Car manufacturers know this, insurance companies know this, consumers know this. Even media publishers know, yet in the common enterprise, programmers and architects seem to roam in ignorance. Your average download of a Michael Bolton song carries a far higher level of security than valuable user data, like passwords, social security numbers, and credit card details. Why do we keep protecting critical data with point-to-point security solutions (like SSL) that protect the transmission channel, but leave the valuable assets being transported wide open everywhere else? This is a critical question that needs to be answered in order to successfully add an effective layer of security to an SOA.


Security Services

Each progression in distributed computing - from object-orientation to component-based design and now to service-orientation - has introduced unique security considerations. Objects and components use similar binary runtimes, but when building services as Web services, we can no longer rely on binary controls for security (Table 1).



Table 1: Different distributed programming paradigms introduce different security considerations.

The primary security functions required by most systems are:

  • authentication
  • authorization
  • auditing
  • assurance

In SOA, these four functions can correspond to processing functionality provided by reusable utility services, which I'll refer to as "security services." Figure 1 shows how security services are needed to mediate communication between a subject and its objects - or, in the SOA world, between the service provider and its requesters (or consumers).


Figure 1: How security services can be positioned as intermediaries between service requester and provider.

A base SOA use case consists of service requesters, service providers, and message exchange patterns. It is within the message exchange where the authentication, authorization, audit, and assurance services add true value.

From a development perspective, the authentication and authorization services are frequently combined at runtime, but when classifying them as different service models, a logically decoupled service layer view is established.

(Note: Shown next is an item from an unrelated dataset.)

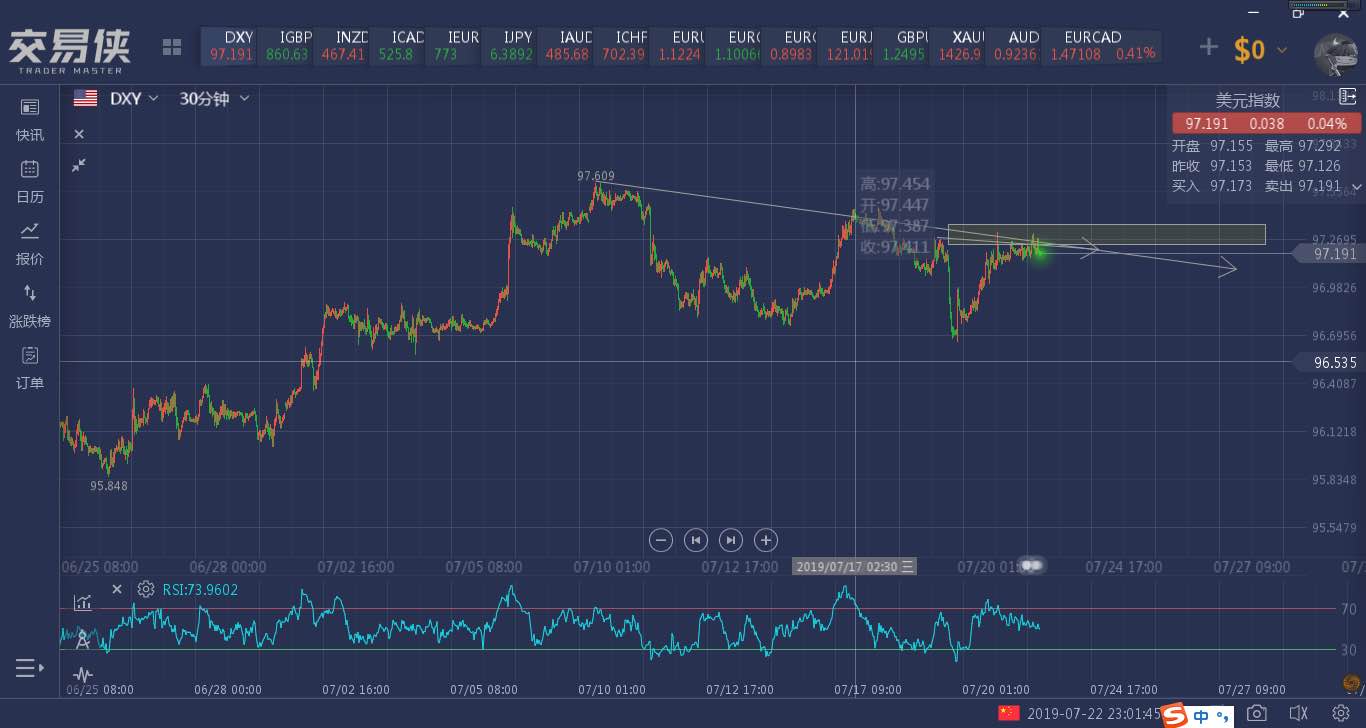
Task: Open the RSI indicator settings gear
Action: (146, 589)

Let's take a closer look at each of the security-centric service models:

  • Authentication is concerned with validating the authenticity of the request and binding the results to a principle. This is frequently a system-level service because it deals with the processing of system policies (such as password policies) and implementing complex protocols (like Kerberos). This warrants a separate service because authentication logic is generally not valuable (or reusable) when intertwined with other application logic.
  • Authorization, on some level, is always enforced locally, close to the thing being protected. In SOA, this thing is the service provider. While coarse-grained authorization can be implemented at a global level, finer grained authorization requires mapping to the service and its operations. From a design perspective, authorization should be viewed at both system and service levels (the latter always being enforced locally).
  • Audit services provide detection and response features that serve to answers questions around what digital subjects performed what actions to what objects.
  • Assurance services essentially exists as a set of system processes that increase the assessor's confidence in a given system.

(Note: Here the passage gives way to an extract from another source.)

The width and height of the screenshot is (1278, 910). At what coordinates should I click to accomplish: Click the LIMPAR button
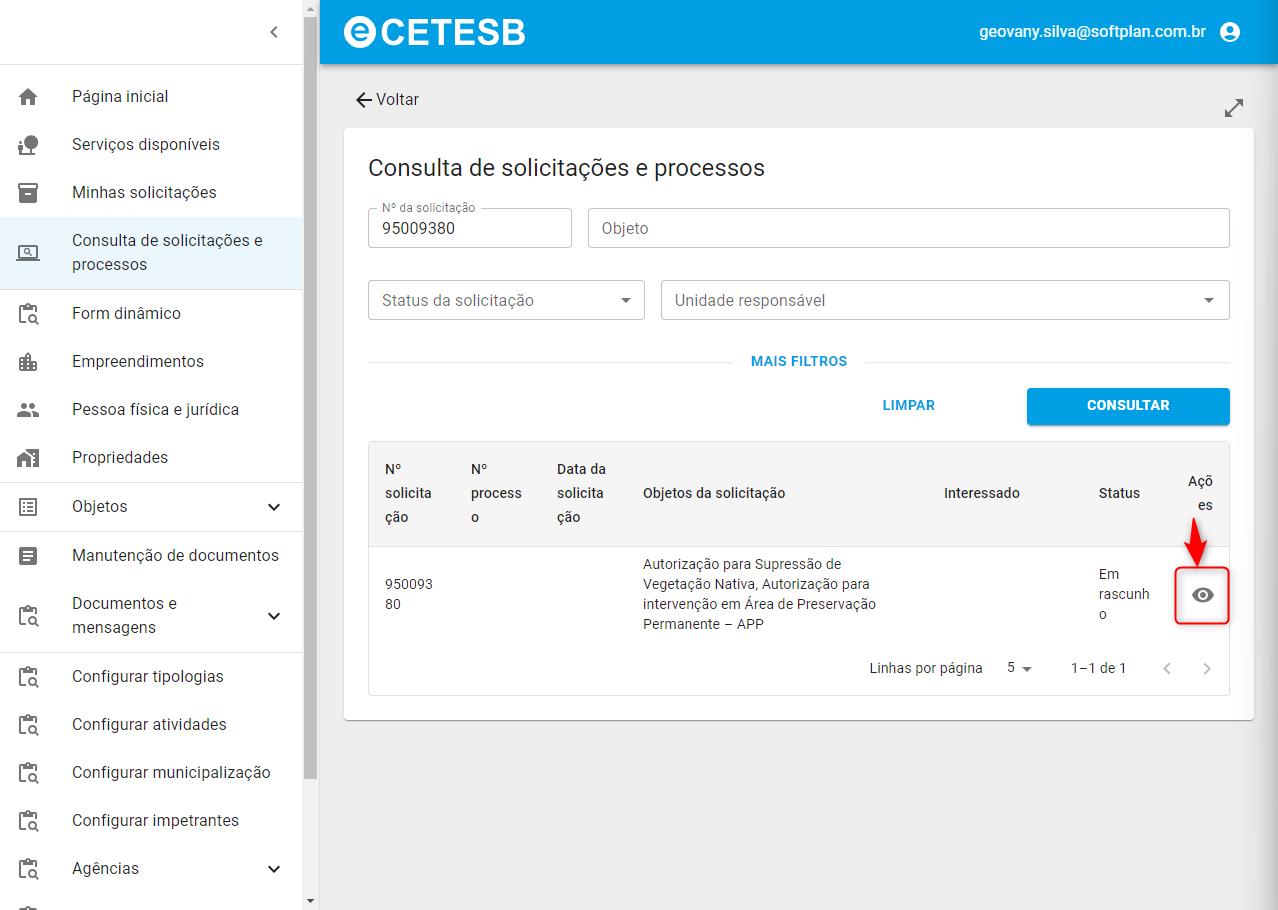(x=908, y=406)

The Word "Security" Considered Harmful

From years of software security consulting and training I can tell you one thing for sure - "security" is an overloaded and misused term and one that should be retired as soon as possible. One of the first things I do on a project is to ask developers and architects to cease and desist using the word "security."

Ask five different people to define "security" and you are likely to get six different responses. Most will say "but we have a firewall...", some will respond with security policy, others with access management, others with crypto, and so on. These elements may all be part of a security solution, but they do not "secure" much of anything in a holistic sense. Lack of clear agreement over the definition of security leads to incorrect assumptions about who is doing what, further leading to solvable problems not getting addressed due to low resolution communication. All this (and 218 million breached records) from one word.

Instead, when discussing security, try to be more specific. Use terms like "confidentiality," "integrity," and "availability"; as in: "we need integrity services for this message that is going over the wire because we want the service provider to know they received a complete message", and then drill down from there. For example, avoid saying "we need to secure the message." (What does that even mean?) Try terms like "authentication," "authorization," and "attribution"; as in: "we need to delegate authentication from the Web server to the app server", and then drill down from there on authentication types, tokens, policies, and so on.

For example, instead of saying "we need to secure the session" (how are you going to "secure" a session? ...run it on the NSA's campus?), use terms like "input validation"; as in "all input is validated upon entry to server", and then drill down from there on input validation: whitelist, black list, and so on.


Standards First

SOA security architects have been blessed with security standards popularized by the SOA movement and should therefore use them to the greatest extent possible. These standards are subject to the rigor of committee reviews and therefore benefit from a higher level of quality assurance than typical custom solutions.

That said, we do not yet have a completely standardized set of security services available. We do have standards for authentication, some interesting early stage standards in authorization, and nothing to speak of yet in auditing. It is now well understood in the security community that solutions should be built with standard cryptographic libraries. Luckily .Net, Java and other programming platforms provide implementations that give developers access to RSA, SHA-256 and other crypto algorithms.

This still leaves us with at least two major problems:

  • encrypting and decrypting (it's nice and all, but we still need to move that data around and use it)
  • access control

Fortunately, the SOA movement has produced useful standards like WS-Security that help solve the first problem (moving data around). WS-Security SOAP headers facilitate encrypting data in the message and because the data is packaged in XML, other service providers can decrypt the message. Additionally, WS-Security allows for multiple security token types, so if your enterprise is using Active Directory, LDAP, and digital certificates, you can still mesh security requests together in a consistent manner.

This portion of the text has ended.